Estar numa escola é sentir transbordar vida; embora, algumas vezes, canse-se muito... porque "Quando se vê, já são seis horas! /Quando se vê, já é sexta-feira.../Quando se vê, já terminou o ano.../Quando se vê” (Mário Quintana), os nossos pequenos enviam convites de formatura ou se apresentam de forma bem inesperada: “você se lembra de mim? Sou filha de...” Mas antes que termine os dados que crê identificá-la, pulam da minha memória aqueles mesmos traços, só que numa garotinha de seis anos, que um dia foi morar em Salvador, depois no Rio e, agora, no corpo dessa linda mulher. Quando se vê, sobem alguns rapazes de bermuda, camisa larga, pêlo no rosto mal raspado, "no maior estilo", rumo a minha sala, e alguém os anuncia: Jade e Thiago estão aqui.
Eles entram, e eu não sei o que retomar ao lado desses moços, senão as lembranças e algo que parece ser saudade. A última vez que os vi foi em meio ao alvoroço - rotina é um nome impróprio - escolar.
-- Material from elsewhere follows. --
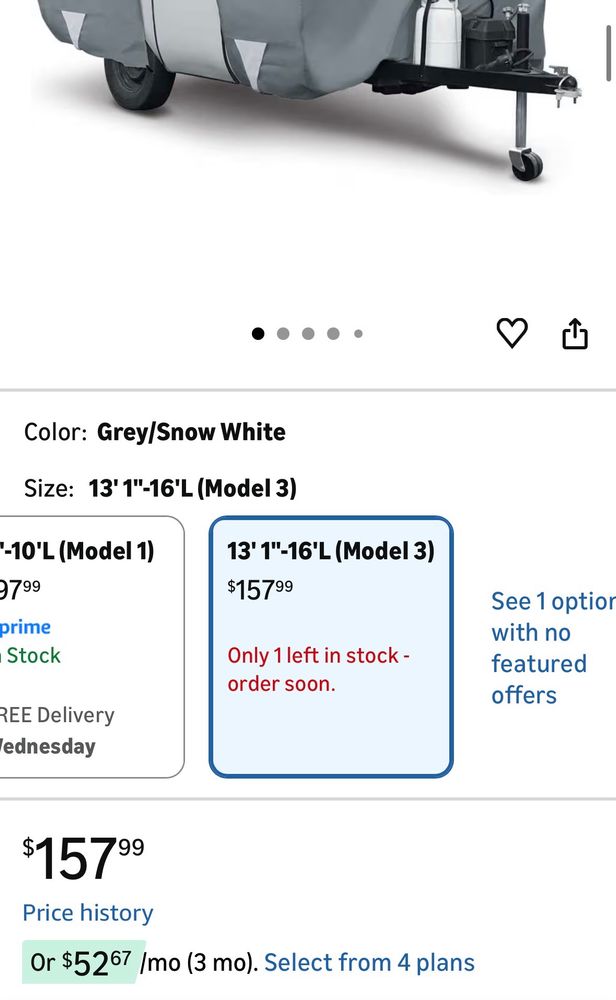Save the product using the heart icon

512,333
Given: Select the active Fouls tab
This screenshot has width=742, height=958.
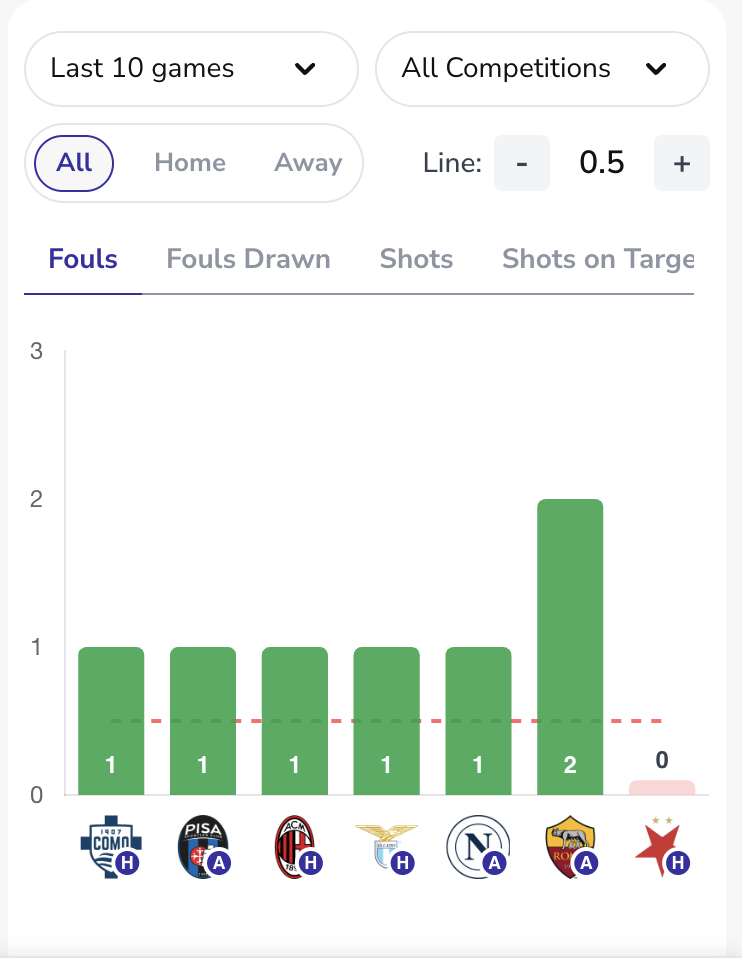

Eu os colocava no colo, dava-lhes bronca, contava-lhes história, ensinava-lhes contas e bons modos.
Os professores, no entanto, têm o maior dos privilégios: o de viver em meio a isso, que a custo se impõe como rotina, de tantos que são os embaraços, os enlaces e os muitos "nós" que produzem em nossas cabeças, diante das crianças e dos jovens, que nunca são iguais. Nem a si mesmos, já que se transformam sempre e tanto. Quando, então, ficamos tentados a repetir os versos de Gullar: por que não lhes dera/ maior atenção/ se há tantos / e tantos anos/ não via as crianças/ já que /agora estão os três/ com mais de trinta anos, a nostalgia se interrompe com o dinâmico e ruidoso crescimento dos outros meninos e meninas em aula ou nos intervalos. Com muitos desses atropelos, forjamos o jornal Nossa Voz. Quiçá, porque assim os retemos um tempo maior na Nossa Escola, ou melhor, na nossa história... quando se vão.